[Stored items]
┄┄┄┄┄┄┄┄┄┄
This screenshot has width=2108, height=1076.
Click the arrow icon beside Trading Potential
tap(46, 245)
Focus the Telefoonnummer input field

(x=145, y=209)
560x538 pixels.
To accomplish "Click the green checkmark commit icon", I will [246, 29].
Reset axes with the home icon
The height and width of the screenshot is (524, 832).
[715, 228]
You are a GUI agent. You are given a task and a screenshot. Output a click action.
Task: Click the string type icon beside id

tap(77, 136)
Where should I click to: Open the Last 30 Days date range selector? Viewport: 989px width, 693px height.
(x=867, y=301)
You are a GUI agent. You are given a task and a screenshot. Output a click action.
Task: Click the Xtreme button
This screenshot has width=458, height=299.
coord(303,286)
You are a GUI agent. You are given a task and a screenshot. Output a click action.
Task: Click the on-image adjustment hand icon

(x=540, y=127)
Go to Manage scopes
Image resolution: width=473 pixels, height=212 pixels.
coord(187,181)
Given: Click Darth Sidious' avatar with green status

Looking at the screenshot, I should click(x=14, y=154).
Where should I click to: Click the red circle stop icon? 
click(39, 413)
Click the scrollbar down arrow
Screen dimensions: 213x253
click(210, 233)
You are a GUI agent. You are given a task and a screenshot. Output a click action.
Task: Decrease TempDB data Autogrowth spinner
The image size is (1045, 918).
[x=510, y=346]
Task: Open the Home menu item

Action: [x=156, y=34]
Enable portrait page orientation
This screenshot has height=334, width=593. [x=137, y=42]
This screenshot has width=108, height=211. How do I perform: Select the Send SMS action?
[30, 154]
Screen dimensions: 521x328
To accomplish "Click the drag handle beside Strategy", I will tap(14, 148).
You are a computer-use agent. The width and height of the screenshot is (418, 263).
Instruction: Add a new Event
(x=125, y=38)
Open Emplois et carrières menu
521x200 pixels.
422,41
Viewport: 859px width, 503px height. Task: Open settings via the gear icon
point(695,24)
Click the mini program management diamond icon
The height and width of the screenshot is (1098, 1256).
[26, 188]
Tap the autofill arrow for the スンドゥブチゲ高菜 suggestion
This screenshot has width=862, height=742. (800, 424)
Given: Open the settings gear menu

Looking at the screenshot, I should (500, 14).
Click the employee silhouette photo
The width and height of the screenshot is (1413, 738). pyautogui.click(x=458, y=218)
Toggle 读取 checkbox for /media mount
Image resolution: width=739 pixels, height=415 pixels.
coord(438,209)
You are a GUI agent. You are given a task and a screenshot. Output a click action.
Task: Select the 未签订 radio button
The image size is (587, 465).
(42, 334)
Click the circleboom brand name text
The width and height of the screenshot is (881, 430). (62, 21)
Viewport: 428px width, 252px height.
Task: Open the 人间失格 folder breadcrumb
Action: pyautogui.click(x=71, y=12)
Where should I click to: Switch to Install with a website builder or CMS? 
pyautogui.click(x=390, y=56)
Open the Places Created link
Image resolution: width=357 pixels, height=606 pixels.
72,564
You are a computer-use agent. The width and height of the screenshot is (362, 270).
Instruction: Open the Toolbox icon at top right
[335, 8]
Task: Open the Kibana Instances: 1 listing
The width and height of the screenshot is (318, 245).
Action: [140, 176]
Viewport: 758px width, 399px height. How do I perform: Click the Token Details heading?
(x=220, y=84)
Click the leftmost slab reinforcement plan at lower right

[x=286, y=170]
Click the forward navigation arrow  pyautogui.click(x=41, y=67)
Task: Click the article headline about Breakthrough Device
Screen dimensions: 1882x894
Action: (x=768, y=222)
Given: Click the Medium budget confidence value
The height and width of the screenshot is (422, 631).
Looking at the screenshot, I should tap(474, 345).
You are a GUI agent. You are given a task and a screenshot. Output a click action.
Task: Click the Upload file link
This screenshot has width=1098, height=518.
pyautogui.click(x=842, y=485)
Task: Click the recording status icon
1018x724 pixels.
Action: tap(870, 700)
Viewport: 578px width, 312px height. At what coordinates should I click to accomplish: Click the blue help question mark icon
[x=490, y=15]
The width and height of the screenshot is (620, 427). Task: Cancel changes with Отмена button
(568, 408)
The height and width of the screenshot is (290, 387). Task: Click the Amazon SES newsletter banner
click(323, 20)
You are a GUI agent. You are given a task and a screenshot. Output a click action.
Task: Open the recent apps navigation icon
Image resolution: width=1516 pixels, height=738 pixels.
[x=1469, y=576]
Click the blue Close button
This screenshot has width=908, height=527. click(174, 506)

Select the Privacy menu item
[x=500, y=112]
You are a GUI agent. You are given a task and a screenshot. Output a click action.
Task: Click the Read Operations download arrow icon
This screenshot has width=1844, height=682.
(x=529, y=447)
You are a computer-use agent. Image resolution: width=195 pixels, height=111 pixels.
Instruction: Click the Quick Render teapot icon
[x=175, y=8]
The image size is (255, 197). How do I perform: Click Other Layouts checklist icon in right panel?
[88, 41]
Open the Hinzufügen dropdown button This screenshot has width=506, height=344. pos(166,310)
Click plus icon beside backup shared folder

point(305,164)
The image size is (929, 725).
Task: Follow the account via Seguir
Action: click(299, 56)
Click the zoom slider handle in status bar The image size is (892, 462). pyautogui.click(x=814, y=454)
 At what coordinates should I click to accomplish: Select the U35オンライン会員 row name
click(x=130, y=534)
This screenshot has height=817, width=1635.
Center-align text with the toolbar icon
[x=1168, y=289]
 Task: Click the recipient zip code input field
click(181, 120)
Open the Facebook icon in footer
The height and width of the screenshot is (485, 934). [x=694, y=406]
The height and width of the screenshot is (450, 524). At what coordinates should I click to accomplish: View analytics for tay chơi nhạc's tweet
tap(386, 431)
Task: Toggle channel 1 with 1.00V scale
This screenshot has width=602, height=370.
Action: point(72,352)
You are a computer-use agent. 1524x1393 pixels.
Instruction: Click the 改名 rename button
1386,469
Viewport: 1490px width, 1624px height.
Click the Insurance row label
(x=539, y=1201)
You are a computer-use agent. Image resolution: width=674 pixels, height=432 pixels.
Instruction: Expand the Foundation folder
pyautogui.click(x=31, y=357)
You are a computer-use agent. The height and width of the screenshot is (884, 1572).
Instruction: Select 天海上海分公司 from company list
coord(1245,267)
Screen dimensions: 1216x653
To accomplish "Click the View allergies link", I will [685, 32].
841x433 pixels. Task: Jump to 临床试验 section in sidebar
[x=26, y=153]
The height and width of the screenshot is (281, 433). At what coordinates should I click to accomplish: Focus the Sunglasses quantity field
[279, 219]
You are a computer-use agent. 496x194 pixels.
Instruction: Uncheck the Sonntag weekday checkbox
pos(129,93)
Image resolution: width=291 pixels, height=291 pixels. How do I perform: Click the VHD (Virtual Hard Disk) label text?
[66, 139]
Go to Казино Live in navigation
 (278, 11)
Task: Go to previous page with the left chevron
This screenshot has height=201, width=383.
┄┄┄┄┄┄┄┄┄┄
### [Work item]
Copy out, word for word, the part of the entries above that begins at the line with "Open the Places Created link" and ends at the line with "Task: Click the article", including both.

### [Written reply]
Open the Places Created link
Image resolution: width=357 pixels, height=606 pixels.
72,564
You are a computer-use agent. The width and height of the screenshot is (362, 270).
Instruction: Open the Toolbox icon at top right
[335, 8]
Task: Open the Kibana Instances: 1 listing
The width and height of the screenshot is (318, 245).
Action: [140, 176]
Viewport: 758px width, 399px height. How do I perform: Click the Token Details heading?
(x=220, y=84)
Click the leftmost slab reinforcement plan at lower right

[x=286, y=170]
Click the forward navigation arrow  pyautogui.click(x=41, y=67)
Task: Click the article headline about Breakthrough Device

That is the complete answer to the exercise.